_Things to do_.
1. Reproduce the passage on JPMorgan Chase's earnings word for word between "The second quarter isn't" and "ended June 30.", inclusive.
2. Write what comes next in the article on JPMorgan Chase's quarterly earnings, starting after its final sentence.

_Extract to read_.
The second quarter isn't going to give investors in JPMorgan Chase (NYSE:JPM) much to write home about, as analysts are predicting that earnings at the nation's biggest banks will fall in the three months ended June 30.
Among 28 analysts who track JPMorgan Chase, the consensus estimate is that its earnings per share will drop by 7% in the second quarter. It earned $1.54 a share in the year-ago period but is expected to bring in only $1.43 a share this year.
If analysts are right, it will mark the second consecutive quarter in which JPMorgan Chase's net income has contracted on a year-over-year basis. It earned $5.5 billion in the first quarter, which is certainly nothing to shake a stick at. But it was nevertheless meaningfully less than the $5.9 billion it earned in the first quarter of 2015.
The problem for banks right now is threefold. First, concerns about slowing economic growth in China, stubbornly low oil and gas prices, and the United Kingdom's pending departure from the European Union have spurred volatility in asset markets. This reduces revenue in JPMorgan Chase's capital markets divisions -- its trading and investment banking units.
As a market maker and an advisor to companies that want to issue debt or equity, JPMorgan Chase earns commissions when its clients buy or sell products in the capital markets -- things like stocks and bonds. But heightened volatility causes many of these clients to stay on the sidelines, thereby weighing on JPMorgan's noninterest income.

(Element and text location data)
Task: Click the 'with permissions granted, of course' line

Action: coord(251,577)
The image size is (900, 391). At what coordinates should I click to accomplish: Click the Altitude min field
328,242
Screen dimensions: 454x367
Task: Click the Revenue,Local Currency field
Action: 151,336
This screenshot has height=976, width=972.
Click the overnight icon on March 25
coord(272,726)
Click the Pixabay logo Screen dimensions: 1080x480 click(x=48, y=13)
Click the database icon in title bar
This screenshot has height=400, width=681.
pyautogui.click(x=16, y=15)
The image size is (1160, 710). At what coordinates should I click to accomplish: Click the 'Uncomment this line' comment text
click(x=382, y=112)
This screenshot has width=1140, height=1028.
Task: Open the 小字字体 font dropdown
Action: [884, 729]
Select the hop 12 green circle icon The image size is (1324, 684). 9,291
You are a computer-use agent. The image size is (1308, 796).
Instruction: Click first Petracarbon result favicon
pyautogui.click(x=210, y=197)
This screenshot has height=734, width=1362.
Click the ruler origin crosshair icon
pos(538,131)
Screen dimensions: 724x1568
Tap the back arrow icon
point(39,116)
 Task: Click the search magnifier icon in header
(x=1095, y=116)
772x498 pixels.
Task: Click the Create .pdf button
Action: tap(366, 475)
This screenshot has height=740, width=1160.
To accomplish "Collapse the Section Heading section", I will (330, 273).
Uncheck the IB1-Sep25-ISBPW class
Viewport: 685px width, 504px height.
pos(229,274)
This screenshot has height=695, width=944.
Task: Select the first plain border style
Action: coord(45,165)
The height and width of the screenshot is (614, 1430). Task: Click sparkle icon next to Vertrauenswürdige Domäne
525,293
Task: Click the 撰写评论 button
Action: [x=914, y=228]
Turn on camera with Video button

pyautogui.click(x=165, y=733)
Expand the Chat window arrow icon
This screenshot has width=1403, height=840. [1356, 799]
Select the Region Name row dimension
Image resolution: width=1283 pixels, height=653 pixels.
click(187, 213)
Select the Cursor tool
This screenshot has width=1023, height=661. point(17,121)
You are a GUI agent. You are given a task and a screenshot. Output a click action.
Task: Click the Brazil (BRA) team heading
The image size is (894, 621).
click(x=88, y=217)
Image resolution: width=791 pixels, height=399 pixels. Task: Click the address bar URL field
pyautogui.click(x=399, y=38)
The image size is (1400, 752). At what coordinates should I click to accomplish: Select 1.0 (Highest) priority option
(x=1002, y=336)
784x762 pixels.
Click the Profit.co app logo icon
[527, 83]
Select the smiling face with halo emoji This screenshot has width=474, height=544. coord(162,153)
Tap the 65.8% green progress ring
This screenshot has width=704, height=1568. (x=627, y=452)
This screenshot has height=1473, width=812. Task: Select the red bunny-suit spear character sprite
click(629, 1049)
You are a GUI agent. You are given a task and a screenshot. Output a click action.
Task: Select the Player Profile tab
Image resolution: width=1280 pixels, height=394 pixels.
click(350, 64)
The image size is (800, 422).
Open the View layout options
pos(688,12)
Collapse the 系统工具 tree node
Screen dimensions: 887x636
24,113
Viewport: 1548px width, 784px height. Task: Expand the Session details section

_Responses to the exercise_.
1.
The second quarter isn't going to give investors in JPMorgan Chase (NYSE:JPM) much to write home about, as analysts are predicting that earnings at the nation's biggest banks will fall in the three months ended June 30.

2.
We got a taste for this in the first quarter. The New York-based bank's trading revenue fell by 11% in the three months ended March 31. And fees from investment banking declined by 25%.
The good news is that there's reason to believe that trading revenues across the industry won't be as bad this quarter. Jefferies Group, an investment bank owned by Leucadia National, reported last month that its sales and trading revenue increased on a year-over-year basis by 21% in the three months ended May 31.
Additionally, the head of JPMorgan Chase's investment bank, Daniel Pinto, said at a recent industry conference that trading revenue should climb by the mid-teens percentage in the second quarter. The question now, in turn, is whether or not the vote in favor of the Brexit on June 23 will have upset the markets enough to erase these gains. This seems unlikely, given how late in the quarter the Brexit vote occurred -- though there's little question that it will serve as a headwind for the rest of the year.
A second problem banks are confronting are higher loan losses from their energy portfolios. In the first quarter, JPMorgan Chase nearly doubled the amount of money that it sets aside to cover future loan losses, recording a $1.8 billion provision compared to $959 million in the year-ago period. As the bank noted in its press release, the move "reflected an increase in wholesale reserves of $713 million, primarily driven by downgrades, including $529 million in Oil & Gas and Natural Gas Pipelines, and $162 million in Metals & Mining."
The situation looked particularly dire earlier in the year, as oil prices briefly dipped below $30 a barrel. They've since recovered to around $45 a barrel, but that's still 21% lower than they were at this time last year. It thus seems reasonable to assume that JPMorgan Chase's loan loss provisions will stay elevated, as the bank has predicted.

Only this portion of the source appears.